Frequently asked questions
- What is a strangle on DISV?
- A strangle on DISV is the strangle strategy applied to DISV (etf). The strategy is structurally neutral / high-volatility (long premium, OTM): A long strangle buys an OTM call and an OTM put at offset strikes, cheaper than a straddle but requiring a larger underlying move to profit since both wings start out-of-the-money. With DISV etf trading near $41.78, the strikes shown on this page are snapped to the nearest listed DISV chain strike and the premiums come straight from the end-of-day bid/ask midpoint.
- How are DISV strangle max profit and max loss calculated?
- Upside max profit is unbounded; downside max profit is bounded at the put strike minus the combined debit (reached at zero). Max loss equals the combined debit times 100 (reached anywhere between the two OTM strikes). Two breakevens at call-strike plus debit and put-strike minus debit. For the DISV strangle priced from the end-of-day chain at a 30-day expiry (ATM IV 27.10%), the computed maximum profit is unbounded per contract and the computed maximum loss is unbounded per contract.
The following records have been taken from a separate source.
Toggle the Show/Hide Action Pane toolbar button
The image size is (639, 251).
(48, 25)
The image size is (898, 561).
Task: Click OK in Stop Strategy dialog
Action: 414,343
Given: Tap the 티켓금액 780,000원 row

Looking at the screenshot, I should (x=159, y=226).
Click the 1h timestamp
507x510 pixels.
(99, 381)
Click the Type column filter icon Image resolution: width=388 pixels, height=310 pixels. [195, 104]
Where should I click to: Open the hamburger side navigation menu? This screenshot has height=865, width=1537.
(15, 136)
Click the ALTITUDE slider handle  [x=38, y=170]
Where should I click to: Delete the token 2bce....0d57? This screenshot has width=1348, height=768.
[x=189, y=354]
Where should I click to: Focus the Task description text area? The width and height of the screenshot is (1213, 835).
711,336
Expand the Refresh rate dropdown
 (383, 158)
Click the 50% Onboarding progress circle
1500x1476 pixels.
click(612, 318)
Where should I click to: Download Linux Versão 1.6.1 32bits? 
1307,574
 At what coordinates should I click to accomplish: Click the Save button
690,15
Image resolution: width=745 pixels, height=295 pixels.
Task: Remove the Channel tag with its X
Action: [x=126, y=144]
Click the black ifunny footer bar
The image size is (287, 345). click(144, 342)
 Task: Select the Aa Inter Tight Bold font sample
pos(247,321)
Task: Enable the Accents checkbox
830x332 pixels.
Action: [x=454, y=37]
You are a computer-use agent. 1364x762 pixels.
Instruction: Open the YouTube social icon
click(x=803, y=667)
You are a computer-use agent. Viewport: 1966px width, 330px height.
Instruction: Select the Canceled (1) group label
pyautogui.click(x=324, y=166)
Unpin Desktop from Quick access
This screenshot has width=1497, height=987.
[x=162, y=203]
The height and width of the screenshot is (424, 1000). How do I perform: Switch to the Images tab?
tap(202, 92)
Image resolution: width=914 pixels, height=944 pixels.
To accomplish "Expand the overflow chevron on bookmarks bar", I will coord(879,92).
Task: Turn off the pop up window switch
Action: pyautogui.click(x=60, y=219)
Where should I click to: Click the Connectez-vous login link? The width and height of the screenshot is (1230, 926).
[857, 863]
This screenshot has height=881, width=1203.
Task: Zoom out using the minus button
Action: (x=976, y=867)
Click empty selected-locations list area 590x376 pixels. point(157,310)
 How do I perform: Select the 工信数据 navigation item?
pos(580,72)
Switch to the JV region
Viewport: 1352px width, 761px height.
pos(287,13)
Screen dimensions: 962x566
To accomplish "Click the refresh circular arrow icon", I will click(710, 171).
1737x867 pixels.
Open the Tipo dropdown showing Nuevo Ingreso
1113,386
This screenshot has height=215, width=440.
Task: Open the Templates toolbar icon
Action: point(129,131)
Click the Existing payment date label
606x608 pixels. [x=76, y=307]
Live intraday quotes will differ as the chain moves through the trading session.
- What is the breakeven for a DISV strangle?
- The breakeven for the DISV strangle priced on this page is no defined breakeven on the modeled curve at expiration, derived from end-of-day chain premiums. Breakeven is the underlying price at which the strategy's P&L crosses zero ignoring transaction costs and assignment risk. The current DISV market-implied 1-standard-deviation expected move is approximately 7.77%; if the move sits well outside the breakeven distance, the structure's risk-reward becomes correspondingly tighter.
- When should you consider a strangle on DISV?
- Strangles on DISV are the cheaper cousin of the straddle - traders use them when they want a large directional move but are willing to give up the inner-strike sensitivity in exchange for a lower up-front debit on the DISV chain.
- How does current DISV implied volatility affect this strangle?
- DISV ATM IV is at 27.10% with IV rank near 27.93%, which is on the low end of its 1-year range. Premium-buying structures (long call, long put, debit spreads) are relatively cheap in this regime; premium-selling structures collect less credit per unit risk.